▶ _Element and text location data_:

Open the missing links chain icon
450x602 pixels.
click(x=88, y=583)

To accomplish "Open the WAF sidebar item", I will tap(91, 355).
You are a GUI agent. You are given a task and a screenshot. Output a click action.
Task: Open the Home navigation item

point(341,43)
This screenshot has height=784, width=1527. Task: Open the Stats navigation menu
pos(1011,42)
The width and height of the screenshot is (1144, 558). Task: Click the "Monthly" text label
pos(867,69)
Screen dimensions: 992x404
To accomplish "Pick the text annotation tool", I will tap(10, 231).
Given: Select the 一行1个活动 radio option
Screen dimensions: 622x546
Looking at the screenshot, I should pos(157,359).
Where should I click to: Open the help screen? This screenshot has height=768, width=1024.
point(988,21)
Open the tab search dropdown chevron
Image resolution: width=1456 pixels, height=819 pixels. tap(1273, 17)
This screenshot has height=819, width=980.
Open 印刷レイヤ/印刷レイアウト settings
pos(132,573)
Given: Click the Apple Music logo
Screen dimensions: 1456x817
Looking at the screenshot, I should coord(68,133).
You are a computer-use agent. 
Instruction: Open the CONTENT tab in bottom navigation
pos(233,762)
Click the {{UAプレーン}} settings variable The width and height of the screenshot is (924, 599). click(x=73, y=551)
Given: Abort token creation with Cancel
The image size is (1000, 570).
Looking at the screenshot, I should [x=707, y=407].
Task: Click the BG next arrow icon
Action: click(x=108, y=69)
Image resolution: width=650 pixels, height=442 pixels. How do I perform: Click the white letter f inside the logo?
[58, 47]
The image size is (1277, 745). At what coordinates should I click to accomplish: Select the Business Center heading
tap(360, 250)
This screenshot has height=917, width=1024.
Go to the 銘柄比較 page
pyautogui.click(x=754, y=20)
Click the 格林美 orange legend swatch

▶ _Task statement_: Put every one of the rows above into a Markdown table with two columns, Row and Line, numbering each line in order and leaving out blank lines.

▶ _Task result_:
| Row | Line |
|---|---|
| 1 | Open the missing links chain icon |
| 2 | 450x602 pixels. |
| 3 | click(x=88, y=583) |
| 4 | To accomplish "Open the WAF sidebar item", I will tap(91, 355). |
| 5 | You are a GUI agent. You are given a task and a screenshot. Output a click action. |
| 6 | Task: Open the Home navigation item |
| 7 | point(341,43) |
| 8 | This screenshot has height=784, width=1527. Task: Open the Stats navigation menu |
| 9 | pos(1011,42) |
| 10 | The width and height of the screenshot is (1144, 558). Task: Click the "Monthly" text label |
| 11 | pos(867,69) |
| 12 | Screen dimensions: 992x404 |
| 13 | To accomplish "Pick the text annotation tool", I will tap(10, 231). |
| 14 | Given: Select the 一行1个活动 radio option |
| 15 | Screen dimensions: 622x546 |
| 16 | Looking at the screenshot, I should pos(157,359). |
| 17 | Where should I click to: Open the help screen? This screenshot has height=768, width=1024. |
| 18 | point(988,21) |
| 19 | Open the tab search dropdown chevron |
| 20 | Image resolution: width=1456 pixels, height=819 pixels. tap(1273, 17) |
| 21 | This screenshot has height=819, width=980. |
| 22 | Open 印刷レイヤ/印刷レイアウト settings |
| 23 | pos(132,573) |
| 24 | Given: Click the Apple Music logo |
| 25 | Screen dimensions: 1456x817 |
| 26 | Looking at the screenshot, I should coord(68,133). |
| 27 | You are a computer-use agent.  |
| 28 | Instruction: Open the CONTENT tab in bottom navigation |
| 29 | pos(233,762) |
| 30 | Click the {{UAプレーン}} settings variable The width and height of the screenshot is (924, 599). click(x=73, y=551) |
| 31 | Given: Abort token creation with Cancel |
| 32 | The image size is (1000, 570). |
| 33 | Looking at the screenshot, I should [x=707, y=407]. |
| 34 | Task: Click the BG next arrow icon |
| 35 | Action: click(x=108, y=69) |
| 36 | Image resolution: width=650 pixels, height=442 pixels. How do I perform: Click the white letter f inside the logo? |
| 37 | [58, 47] |
| 38 | The image size is (1277, 745). At what coordinates should I click to accomplish: Select the Business Center heading |
| 39 | tap(360, 250) |
| 40 | This screenshot has height=917, width=1024. |
| 41 | Go to the 銘柄比較 page |
| 42 | pyautogui.click(x=754, y=20) |
| 43 | Click the 格林美 orange legend swatch |